Esta afirmación se propagó con la velocidad de un rayo por las redes sociales, donde el público reaccionó de forma inmediata tachando al empresario de «clasista», «racista» y «xenófobo». Una internauta llegó a declarar tajantemente: «Me ha dado asco leer eso». Ante la imposibilidad de contener el flujo de negatividad y las críticas feroces, Onieva ha optado por una medida desesperada este viernes: ha bloqueado los comentarios en las redes sociales del club para evitar el ‘hate’ hasta que amaine la tormenta y proteger la imagen de su negocio.
La defensa del «equilibrio» frente a la acusación de racismo
Con la imagen del club seriamente dañada antes de cumplir su primera semana de vida, el yerno de Isabel Preysler ha buscado una vía de rectificación a través de otros medios. En declaraciones concedidas a Okdiario, Onieva ha intentado matizar sus palabras, asegurando que se produjo una malinterpretación de su mensaje original y que su intención no era menospreciar a ninguna comunidad.
El empresario ha sido muy específico en su nueva argumentación, explicando que su visión para el Vega Members Club se basa en la pluralidad. Según sus propias palabras a la citada fuente: «Queremos que haya un equilibrio entre la comunidad local y la internacional». Para intentar cerrar la brecha abierta, añadió: «No queremos que destaquen ni perfiles de una industria sobre otra, ni perfiles de una edad sobre otra, ni perfiles de una nacionalidad sobre otra.

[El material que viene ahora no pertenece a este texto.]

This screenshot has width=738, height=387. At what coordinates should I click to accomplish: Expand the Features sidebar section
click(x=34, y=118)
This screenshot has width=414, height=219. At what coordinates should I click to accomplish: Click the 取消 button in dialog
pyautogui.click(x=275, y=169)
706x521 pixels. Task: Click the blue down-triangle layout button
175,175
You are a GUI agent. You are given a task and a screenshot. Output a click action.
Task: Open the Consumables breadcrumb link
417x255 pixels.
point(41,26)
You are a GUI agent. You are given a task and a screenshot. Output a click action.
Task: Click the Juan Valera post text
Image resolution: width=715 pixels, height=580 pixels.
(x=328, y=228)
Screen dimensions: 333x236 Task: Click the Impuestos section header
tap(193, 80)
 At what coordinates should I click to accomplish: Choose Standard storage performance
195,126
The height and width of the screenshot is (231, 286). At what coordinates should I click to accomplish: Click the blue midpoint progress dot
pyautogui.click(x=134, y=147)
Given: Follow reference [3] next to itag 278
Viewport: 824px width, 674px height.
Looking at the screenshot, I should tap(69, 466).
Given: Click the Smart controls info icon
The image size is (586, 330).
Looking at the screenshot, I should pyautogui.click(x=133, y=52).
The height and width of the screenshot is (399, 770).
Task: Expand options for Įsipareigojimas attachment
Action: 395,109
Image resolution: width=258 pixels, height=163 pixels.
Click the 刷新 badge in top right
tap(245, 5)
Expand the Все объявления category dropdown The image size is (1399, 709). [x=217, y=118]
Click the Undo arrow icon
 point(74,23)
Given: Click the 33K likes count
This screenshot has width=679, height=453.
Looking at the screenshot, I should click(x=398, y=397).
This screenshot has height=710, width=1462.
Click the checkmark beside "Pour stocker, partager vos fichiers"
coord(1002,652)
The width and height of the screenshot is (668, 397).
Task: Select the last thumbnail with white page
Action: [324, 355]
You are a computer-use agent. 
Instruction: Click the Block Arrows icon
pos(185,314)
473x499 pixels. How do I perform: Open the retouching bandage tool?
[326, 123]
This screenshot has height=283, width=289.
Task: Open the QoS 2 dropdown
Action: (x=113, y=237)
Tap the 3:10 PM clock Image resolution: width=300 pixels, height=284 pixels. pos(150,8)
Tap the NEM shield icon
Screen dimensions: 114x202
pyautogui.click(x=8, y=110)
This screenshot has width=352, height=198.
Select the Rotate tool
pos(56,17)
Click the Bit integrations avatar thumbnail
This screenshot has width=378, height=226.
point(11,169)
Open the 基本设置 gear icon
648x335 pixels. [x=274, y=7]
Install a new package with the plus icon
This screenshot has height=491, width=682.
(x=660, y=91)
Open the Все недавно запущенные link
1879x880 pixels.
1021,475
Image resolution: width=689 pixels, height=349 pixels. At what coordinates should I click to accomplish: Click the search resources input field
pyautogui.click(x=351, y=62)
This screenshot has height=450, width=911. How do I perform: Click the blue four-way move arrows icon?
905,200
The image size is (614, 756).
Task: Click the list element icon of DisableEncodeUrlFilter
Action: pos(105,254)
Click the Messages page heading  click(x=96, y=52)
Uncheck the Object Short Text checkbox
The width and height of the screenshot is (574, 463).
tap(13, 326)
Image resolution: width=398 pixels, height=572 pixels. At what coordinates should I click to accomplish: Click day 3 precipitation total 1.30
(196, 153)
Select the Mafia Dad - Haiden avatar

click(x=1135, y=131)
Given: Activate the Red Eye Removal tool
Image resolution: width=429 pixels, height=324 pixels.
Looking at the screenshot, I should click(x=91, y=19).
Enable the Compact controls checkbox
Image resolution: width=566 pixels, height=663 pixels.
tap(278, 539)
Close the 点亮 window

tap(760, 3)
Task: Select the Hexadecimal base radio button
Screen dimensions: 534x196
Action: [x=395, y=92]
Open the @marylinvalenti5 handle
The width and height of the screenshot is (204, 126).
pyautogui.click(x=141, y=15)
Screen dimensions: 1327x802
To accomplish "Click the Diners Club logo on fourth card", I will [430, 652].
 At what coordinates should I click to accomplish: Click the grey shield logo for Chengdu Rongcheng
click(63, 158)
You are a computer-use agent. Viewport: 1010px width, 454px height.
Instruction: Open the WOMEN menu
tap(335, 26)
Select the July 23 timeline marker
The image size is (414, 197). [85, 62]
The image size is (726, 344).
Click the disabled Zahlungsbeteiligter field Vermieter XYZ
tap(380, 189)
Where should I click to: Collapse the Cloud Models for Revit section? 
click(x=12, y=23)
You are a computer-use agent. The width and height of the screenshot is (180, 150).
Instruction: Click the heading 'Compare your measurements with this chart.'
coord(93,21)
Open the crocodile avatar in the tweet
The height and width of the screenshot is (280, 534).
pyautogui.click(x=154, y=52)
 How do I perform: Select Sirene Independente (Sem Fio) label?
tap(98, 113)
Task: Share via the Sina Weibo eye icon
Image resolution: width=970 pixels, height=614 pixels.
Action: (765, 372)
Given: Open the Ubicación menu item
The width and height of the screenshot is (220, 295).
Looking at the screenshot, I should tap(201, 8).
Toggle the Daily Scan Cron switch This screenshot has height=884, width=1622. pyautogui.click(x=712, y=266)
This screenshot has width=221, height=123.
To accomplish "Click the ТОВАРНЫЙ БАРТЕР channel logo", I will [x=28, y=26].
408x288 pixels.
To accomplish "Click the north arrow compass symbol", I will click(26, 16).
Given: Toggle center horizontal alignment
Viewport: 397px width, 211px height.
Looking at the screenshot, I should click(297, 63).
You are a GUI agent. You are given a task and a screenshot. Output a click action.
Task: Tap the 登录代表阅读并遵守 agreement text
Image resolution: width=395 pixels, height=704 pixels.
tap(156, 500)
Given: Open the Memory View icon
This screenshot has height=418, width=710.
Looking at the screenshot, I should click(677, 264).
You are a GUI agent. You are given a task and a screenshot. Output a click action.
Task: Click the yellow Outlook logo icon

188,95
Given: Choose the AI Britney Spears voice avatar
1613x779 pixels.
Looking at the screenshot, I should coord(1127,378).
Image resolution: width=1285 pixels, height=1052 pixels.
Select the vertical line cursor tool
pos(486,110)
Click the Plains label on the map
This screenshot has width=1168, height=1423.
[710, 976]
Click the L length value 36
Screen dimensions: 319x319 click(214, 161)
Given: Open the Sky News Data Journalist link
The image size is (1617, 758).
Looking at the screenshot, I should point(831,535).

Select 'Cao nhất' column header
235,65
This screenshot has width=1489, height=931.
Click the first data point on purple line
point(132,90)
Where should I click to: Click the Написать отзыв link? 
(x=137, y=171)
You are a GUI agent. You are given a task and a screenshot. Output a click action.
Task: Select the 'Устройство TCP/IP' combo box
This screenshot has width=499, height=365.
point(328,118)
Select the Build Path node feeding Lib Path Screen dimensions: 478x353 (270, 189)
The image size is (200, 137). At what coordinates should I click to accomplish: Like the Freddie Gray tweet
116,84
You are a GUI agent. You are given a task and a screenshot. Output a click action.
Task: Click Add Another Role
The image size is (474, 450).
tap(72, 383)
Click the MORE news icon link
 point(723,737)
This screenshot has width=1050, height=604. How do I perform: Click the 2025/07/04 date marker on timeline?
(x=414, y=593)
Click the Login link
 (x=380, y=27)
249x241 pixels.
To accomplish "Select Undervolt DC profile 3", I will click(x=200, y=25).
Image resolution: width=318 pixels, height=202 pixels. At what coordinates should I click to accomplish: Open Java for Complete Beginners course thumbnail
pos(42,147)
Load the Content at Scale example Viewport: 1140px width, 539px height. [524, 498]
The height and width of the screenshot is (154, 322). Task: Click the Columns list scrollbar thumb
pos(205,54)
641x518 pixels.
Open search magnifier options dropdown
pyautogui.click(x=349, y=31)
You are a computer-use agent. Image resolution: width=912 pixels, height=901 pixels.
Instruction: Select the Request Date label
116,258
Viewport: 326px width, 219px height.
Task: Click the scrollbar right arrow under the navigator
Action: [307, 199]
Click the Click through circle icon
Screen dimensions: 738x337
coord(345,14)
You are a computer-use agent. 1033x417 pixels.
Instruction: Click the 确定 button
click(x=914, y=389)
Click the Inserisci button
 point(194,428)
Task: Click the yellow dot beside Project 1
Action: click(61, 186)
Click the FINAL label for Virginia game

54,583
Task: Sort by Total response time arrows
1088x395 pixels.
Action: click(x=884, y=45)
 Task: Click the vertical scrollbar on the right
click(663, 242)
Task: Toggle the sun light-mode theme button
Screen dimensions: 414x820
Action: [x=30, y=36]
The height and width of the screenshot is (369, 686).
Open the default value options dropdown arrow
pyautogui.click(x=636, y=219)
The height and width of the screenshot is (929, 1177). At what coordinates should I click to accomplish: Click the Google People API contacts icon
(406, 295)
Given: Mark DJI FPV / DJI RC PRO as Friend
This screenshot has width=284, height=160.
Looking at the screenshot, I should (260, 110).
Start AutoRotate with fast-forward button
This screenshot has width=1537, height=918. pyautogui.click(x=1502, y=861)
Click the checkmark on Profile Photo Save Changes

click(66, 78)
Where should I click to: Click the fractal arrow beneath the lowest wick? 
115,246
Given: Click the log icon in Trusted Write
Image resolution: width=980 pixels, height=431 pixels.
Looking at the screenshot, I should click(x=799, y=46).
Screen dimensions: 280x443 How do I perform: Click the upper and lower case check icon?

Ni el club de los financieros, ni el club de los artistas, ni el club de los señores mayores, ni el de los jóvenes, ni el club de los latinoamericanos, sino un club con una comunidad equilibrada a nivel generacional, de industrias y de nacionalidades».
VIPS, futbolistas y un refugio contra el conflicto
A pesar del ruido externo y el blindaje digital, el interior del club ha seguido funcionando como un imán para la «jet set». La inauguración contó con un desfile de rostros conocidos como la actriz Cristina Castaño, Mónica Pont, Enrique Solís, Carolina Herrera o Alonso Aznar. Incluso compañeros de Tamara Falcó en el programa El Hormiguero, como Pablo Motos y Juan del Val, acudieron a arropar al empresario.
Sin duda, el apoyo más mediático llegó este jueves con la visita de uno de sus socios más ilustres: Cristiano Ronaldo. El astro portugués, que se encuentra en Madrid recuperándose de una lesión, acudió al local para una «noche de amigos» sin Georgina Rodríguez. Esta estancia en la capital le ha permitido, además, alejar a su familia del conflicto armado que actualmente tiene lugar en los Emiratos Árabes. Sin embargo, ni la presencia de la mayor estrella del fútbol mundial ha servido para que Onieva sienta la confianza suficiente para reabrir los comentarios en sus perfiles sociales, manteniendo un muro de silencio ante una audiencia que sigue pidiendo explicaciones.